[begin SUPPLIED RECORDS]

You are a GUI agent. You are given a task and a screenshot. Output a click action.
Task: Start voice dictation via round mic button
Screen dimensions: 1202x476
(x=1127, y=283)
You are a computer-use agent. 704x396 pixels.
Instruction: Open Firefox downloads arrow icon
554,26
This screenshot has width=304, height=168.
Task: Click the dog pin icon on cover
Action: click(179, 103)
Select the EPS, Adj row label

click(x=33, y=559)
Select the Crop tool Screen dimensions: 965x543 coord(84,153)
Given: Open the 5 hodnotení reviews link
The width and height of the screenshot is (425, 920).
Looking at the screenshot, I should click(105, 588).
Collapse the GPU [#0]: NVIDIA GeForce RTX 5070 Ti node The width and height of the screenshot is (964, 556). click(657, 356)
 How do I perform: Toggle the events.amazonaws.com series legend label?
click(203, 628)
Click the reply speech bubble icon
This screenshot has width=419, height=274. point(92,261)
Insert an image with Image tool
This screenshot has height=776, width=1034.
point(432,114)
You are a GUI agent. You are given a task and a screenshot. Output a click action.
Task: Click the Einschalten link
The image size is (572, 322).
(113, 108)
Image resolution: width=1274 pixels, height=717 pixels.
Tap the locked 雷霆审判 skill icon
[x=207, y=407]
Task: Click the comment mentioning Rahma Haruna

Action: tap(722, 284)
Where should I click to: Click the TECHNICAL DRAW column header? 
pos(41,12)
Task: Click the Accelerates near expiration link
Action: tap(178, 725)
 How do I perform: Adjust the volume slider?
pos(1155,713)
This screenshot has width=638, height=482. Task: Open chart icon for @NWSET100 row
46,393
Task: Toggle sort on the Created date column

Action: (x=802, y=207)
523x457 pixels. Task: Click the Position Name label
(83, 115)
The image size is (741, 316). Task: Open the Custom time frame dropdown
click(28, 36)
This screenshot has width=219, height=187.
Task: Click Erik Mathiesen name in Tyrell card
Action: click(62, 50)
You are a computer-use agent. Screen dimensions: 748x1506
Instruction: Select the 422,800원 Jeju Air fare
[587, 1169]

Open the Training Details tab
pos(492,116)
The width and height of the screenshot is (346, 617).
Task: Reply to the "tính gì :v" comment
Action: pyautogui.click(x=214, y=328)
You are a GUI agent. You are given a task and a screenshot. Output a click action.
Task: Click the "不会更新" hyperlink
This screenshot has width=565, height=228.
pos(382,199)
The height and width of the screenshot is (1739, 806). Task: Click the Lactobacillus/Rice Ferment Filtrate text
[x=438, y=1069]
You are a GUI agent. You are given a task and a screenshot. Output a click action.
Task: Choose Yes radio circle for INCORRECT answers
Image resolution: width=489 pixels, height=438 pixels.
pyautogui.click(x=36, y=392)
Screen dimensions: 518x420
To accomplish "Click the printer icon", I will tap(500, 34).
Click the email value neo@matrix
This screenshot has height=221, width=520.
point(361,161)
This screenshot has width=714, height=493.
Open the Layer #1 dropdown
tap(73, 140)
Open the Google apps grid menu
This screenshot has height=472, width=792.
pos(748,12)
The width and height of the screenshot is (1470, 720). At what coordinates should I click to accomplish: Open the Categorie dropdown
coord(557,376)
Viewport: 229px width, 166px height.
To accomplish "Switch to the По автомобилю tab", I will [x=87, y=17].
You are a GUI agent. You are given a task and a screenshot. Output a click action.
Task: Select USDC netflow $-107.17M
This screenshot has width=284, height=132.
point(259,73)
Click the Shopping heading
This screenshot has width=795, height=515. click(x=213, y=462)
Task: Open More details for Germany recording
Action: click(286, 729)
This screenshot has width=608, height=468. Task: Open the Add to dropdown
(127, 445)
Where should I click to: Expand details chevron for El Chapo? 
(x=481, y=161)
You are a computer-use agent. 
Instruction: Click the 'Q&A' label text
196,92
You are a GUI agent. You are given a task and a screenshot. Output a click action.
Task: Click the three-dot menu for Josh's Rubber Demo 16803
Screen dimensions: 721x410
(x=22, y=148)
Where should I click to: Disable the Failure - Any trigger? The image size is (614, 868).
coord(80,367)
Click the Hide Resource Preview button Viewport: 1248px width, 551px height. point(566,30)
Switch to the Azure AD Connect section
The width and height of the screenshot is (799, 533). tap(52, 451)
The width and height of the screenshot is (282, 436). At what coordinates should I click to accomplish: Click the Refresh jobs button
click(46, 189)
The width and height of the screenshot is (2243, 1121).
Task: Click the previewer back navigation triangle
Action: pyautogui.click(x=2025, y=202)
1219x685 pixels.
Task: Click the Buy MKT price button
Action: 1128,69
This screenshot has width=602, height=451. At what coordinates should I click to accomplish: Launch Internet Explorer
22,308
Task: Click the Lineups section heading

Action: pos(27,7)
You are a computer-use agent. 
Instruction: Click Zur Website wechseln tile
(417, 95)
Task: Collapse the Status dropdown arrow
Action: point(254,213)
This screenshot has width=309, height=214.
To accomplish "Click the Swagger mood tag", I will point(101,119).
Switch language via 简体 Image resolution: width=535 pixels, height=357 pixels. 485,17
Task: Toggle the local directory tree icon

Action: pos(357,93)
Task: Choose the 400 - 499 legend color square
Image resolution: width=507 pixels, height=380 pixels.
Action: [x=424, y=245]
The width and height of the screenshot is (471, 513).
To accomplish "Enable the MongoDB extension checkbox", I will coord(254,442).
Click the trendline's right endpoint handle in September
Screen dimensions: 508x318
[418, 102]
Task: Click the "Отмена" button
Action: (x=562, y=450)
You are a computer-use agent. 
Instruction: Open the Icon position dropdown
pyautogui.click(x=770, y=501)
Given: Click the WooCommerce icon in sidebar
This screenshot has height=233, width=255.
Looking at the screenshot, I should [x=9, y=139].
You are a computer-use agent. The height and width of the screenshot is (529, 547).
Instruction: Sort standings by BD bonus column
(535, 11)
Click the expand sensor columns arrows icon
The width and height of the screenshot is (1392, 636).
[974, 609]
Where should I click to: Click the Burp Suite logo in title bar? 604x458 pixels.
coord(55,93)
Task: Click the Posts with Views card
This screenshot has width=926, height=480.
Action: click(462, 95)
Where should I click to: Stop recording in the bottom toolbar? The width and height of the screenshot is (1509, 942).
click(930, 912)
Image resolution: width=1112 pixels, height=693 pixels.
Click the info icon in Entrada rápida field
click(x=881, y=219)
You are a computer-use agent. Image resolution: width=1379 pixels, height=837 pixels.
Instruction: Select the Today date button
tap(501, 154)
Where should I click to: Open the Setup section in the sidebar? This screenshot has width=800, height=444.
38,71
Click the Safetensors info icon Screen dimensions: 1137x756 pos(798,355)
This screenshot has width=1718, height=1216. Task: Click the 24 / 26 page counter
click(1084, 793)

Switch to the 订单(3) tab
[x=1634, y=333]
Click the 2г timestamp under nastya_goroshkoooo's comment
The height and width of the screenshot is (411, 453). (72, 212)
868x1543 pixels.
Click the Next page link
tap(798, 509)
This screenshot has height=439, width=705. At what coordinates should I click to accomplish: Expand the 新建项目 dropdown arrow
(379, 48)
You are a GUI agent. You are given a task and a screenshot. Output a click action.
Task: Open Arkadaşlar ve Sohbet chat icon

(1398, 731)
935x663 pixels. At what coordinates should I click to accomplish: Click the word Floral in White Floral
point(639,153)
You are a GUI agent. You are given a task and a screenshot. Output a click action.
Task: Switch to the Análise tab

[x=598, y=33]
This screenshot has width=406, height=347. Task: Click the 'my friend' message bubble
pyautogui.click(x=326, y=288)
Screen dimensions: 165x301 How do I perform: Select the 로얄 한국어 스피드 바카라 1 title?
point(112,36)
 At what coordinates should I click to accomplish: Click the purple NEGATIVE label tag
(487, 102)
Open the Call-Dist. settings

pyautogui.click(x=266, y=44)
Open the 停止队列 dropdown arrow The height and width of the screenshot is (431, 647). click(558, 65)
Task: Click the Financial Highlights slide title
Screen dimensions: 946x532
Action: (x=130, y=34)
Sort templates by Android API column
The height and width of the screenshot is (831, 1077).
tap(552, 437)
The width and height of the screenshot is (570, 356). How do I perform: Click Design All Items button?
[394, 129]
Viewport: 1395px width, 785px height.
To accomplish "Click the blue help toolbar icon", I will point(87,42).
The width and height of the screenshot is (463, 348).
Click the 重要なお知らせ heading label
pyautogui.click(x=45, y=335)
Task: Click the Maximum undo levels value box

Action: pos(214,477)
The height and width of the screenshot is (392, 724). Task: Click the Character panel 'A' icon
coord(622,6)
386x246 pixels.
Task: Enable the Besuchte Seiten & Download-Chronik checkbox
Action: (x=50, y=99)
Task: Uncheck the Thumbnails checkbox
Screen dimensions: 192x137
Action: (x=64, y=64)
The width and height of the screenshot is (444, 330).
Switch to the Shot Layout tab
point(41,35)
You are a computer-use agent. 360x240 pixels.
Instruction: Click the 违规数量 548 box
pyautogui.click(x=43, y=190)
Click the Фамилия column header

[end SUPPLIED RECORDS]

- **REQUIRED WORK**
Can you give the lines of the material above as a JSON list of strings, one string per line with blank lines left out, starting at the line that contains "Where should I click to: Disable" and ending at the line that contains "Action: [x=424, y=245]"?

- **FINISHED TASK**
[
  "Where should I click to: Disable the Failure - Any trigger? The image size is (614, 868).",
  "coord(80,367)",
  "Click the Hide Resource Preview button Viewport: 1248px width, 551px height. point(566,30)",
  "Switch to the Azure AD Connect section",
  "The width and height of the screenshot is (799, 533). tap(52, 451)",
  "The width and height of the screenshot is (282, 436). At what coordinates should I click to accomplish: Click the Refresh jobs button",
  "click(46, 189)",
  "The width and height of the screenshot is (2243, 1121).",
  "Task: Click the previewer back navigation triangle",
  "Action: pyautogui.click(x=2025, y=202)",
  "1219x685 pixels.",
  "Task: Click the Buy MKT price button",
  "Action: 1128,69",
  "This screenshot has width=602, height=451. At what coordinates should I click to accomplish: Launch Internet Explorer",
  "22,308",
  "Task: Click the Lineups section heading",
  "Action: pos(27,7)",
  "You are a computer-use agent. ",
  "Instruction: Click Zur Website wechseln tile",
  "(417, 95)",
  "Task: Collapse the Status dropdown arrow",
  "Action: point(254,213)",
  "This screenshot has width=309, height=214.",
  "To accomplish \"Click the Swagger mood tag\", I will point(101,119).",
  "Switch language via 简体 Image resolution: width=535 pixels, height=357 pixels. 485,17",
  "Task: Toggle the local directory tree icon",
  "Action: pos(357,93)",
  "Task: Choose the 400 - 499 legend color square",
  "Image resolution: width=507 pixels, height=380 pixels.",
  "Action: [x=424, y=245]"
]